NVIDIA (NVDA) developed a new type of artificial intelligence model that can create sound effects, change the way a person sounds, and generate music using natural language messages. Called Fugatto, or Foundational Generative Audio Transformer Opus 1, the model is a research project. Nvidia says it isn’t announcing any plans to commercialize the technology, but it could have broad implications for industries ranging from music and entertainment to translation services.
“What’s so exciting about (Fugatto) is that having a model that you can trick into asking him to make sounds in a certain way really opens up the landscape of things you can imagine doing with him.” , Bryan Catanzaro, vice president of applied deep learning research at Nvidia, told Yahoo Finance.
Nvidia shares fell 4% on the day.
What sets Fugatto apart from other models, Catanzaro explained, is that it can perform the tasks of several other models. For example, there are models capable of synthesizing speech and others that can add sound effects to music; But Fugatto does it all. Think of it as a sort of complement to video and image generation models like Stability AI’s Stable Video Diffusion or OpenAI’s Sora.
“The fundamental improvement here is that…we’re able to synthesize audio using language, which I think opens up new avenues for tools that people can use to create incredible audio,” he said. added Catanzaro.

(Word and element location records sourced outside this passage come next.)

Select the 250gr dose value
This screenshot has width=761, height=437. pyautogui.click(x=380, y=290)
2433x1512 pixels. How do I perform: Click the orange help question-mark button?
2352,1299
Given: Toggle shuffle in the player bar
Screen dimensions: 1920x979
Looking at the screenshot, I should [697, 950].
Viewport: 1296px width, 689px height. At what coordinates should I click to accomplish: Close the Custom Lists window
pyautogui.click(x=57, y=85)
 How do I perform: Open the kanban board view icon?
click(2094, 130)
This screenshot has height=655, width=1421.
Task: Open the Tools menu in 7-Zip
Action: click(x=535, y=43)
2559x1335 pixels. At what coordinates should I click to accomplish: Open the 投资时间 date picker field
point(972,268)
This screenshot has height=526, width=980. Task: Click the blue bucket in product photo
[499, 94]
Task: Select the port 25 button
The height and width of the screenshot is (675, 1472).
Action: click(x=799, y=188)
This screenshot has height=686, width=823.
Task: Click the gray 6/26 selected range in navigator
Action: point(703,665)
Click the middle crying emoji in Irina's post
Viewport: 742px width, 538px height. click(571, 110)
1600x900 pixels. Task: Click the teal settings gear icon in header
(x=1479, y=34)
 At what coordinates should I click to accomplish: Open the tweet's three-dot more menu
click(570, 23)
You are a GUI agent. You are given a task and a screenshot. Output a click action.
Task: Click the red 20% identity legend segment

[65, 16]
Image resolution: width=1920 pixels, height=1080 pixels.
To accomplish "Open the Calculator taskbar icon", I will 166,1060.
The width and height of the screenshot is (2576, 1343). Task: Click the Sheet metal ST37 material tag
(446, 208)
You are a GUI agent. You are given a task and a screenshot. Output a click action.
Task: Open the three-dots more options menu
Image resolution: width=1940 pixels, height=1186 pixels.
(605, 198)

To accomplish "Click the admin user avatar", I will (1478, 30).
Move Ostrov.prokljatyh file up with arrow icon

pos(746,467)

According to Nvidia, Fugatto is the first fundamental model with emergent properties, meaning it is able to mix the elements it was trained on and follow “free-form instructions.”
The template can generate audio via standard word prompts as well as manipulate audio files you upload. So if you have a file of a person speaking, you can translate that person’s words into another language and still make their voice sound like yours. You can also take a simple piece and make it sound like an orchestral performance or add different rhythms to the music.
You can also upload a document and have the model read it in the voice of your choice. Additionally, you can ask the model to produce voices that carry emotional weight. Want audio of a discouraged English teacher reading Edgar Allen Poe? Fugatto should be able to do it.
Catanzaro cautions, however, that the model is not always perfect. And some results are better than others.
Like generative models of images and videos, Fugatto raises questions about the potential impact on artists, audio engineers, and people working in related fields. Catanzaro, however, hopes the technology will help musicians.